Question

我有一大块数据（hexdump），其中包含数千个小图像，数据结构就像这样。

20 00 20 00 00 10 00 00 <data> 20 00 20 00 00 10 00 00 <data> ...

其中（20 00 20 00 00 10 00 00）是每个数据部分（图像）之间的分隔。

包含整个hexdump的文件myfile看起来像这样

3C 63 9E FF 38 5F 9E FF
31 59 91 FF 20 00 20 00
00 10 00 00 55 73 A2 FF
38 5D 9C FF 3A 5E 95 FF

我想要做的基本上是将它分开。我想取20 00 20 00 00 10 00 00分隔的部分，并将每个部分放在一个txt文件中，如1.txt，2.txt ... n.txt

我尝试逐行阅读，但它会导致一些问题，因为20 00 ..部分可以在某些情况下在2行中找到，就像上面的例子一样，所以它不会发现每次出现。

while (getline(myfile,line,'\n')){
    if (line == "20 00 20 00 00 10 00 00")
        ...
}

Answer 1

我的建议是阅读二进制文件。
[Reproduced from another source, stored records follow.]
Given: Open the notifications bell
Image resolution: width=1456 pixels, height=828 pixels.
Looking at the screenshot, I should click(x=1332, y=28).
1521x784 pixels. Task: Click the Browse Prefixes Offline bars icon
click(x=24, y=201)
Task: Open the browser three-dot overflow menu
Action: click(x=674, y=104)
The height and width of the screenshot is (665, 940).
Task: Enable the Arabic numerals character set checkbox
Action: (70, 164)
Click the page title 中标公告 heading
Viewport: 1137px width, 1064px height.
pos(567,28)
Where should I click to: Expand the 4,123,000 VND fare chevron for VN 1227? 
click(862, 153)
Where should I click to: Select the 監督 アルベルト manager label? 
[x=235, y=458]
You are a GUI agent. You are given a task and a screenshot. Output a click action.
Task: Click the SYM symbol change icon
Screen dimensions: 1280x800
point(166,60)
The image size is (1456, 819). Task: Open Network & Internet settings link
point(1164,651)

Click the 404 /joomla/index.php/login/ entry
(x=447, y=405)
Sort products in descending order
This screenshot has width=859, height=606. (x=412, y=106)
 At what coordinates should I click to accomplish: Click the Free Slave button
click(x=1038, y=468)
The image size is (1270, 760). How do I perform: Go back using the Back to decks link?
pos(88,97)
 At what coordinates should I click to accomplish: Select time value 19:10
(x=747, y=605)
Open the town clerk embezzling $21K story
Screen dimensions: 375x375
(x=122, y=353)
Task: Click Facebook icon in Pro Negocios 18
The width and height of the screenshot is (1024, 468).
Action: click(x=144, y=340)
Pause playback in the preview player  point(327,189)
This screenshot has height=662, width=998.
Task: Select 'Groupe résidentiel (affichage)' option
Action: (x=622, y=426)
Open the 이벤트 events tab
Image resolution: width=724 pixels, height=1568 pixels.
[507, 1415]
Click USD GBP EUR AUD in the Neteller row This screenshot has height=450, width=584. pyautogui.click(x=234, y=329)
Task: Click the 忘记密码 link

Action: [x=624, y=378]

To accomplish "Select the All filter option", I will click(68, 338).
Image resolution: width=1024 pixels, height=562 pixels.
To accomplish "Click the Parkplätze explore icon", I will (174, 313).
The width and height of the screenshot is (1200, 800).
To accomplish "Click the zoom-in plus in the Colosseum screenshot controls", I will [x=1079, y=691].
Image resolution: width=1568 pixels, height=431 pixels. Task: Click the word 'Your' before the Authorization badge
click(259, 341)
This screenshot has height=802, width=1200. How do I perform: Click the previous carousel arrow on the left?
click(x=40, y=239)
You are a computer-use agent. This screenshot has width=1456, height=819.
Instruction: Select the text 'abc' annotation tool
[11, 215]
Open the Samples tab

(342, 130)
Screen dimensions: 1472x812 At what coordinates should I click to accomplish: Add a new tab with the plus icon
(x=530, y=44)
如果它足够小，你可以一次性将它全部读入内存，否则我建议你使用操作系统map the file into memory（或者至少是它的“窗口”）。

然后很容易找到分隔记录的8字节序列。首先只需搜索0x20，无论何时找到它，您都会看到它是否是整个分隔符序列的开头。

当您找到分隔符序列时，您将获取前一个分隔符的保存位置，以及新找到的分隔符的位置，以及它们之间的数据是您想要的数据。将新找到的分隔符的位置保存为旧位置，然后继续搜索下一个分隔符。

Answer 2

绝对将文件保存为二进制文件并转储实际的十六进制字节，而不是文本格式。您将节省3倍的空间，并且读取文件的实现更容易编写。

话虽这么说，如果您的文件是二进制文件，这就是解决方案：

#include <fstream>  

using std::ifstream;
using std::ofstream;
using std::string;

void incrementFilename(char* filename) {
  int iFile;
  sscanf(filename, "%d.dat", &iFile);
  sprintf(filename, "%d.dat", ++iFile);
}

int main() {
  char outputFilename[16] = "1.dat";
  ifstream input("myfile.dat", ifstream::binary);
  ofstream output(outputFilename, ofstream::binary);

  while (!input.eof() || !input.is_open()) {
    char readbyte;
    input.read(&readbyte, 1);

    if (readbyte == 0x20) {
      char remaining[7];
      char testcase[7] = { 0x00, 0x20, 0x00, 0x00, 0x10, 0x00, 0x00 };
      input.read(remaining, 7);
      if (strncmp(remaining, testcase, 7) == 0) {
        incrementFilename(outputFilename);
        output.close();
        output.open(outputFilename, ofstream::binary);
      } else {
        output.write(&readbyte, 1);
        output.write(remaining, 7);
      }
    } else {
      output.write(&readbyte, 1);
    }
  }

  return 0;
}

Answer 3

鉴于您所追踪的实际数据序列可能跨行分割，您需要以最小的“咬合”读取数据 - 双字符数组 - 并忽略空格（空格或换行符分隔符）。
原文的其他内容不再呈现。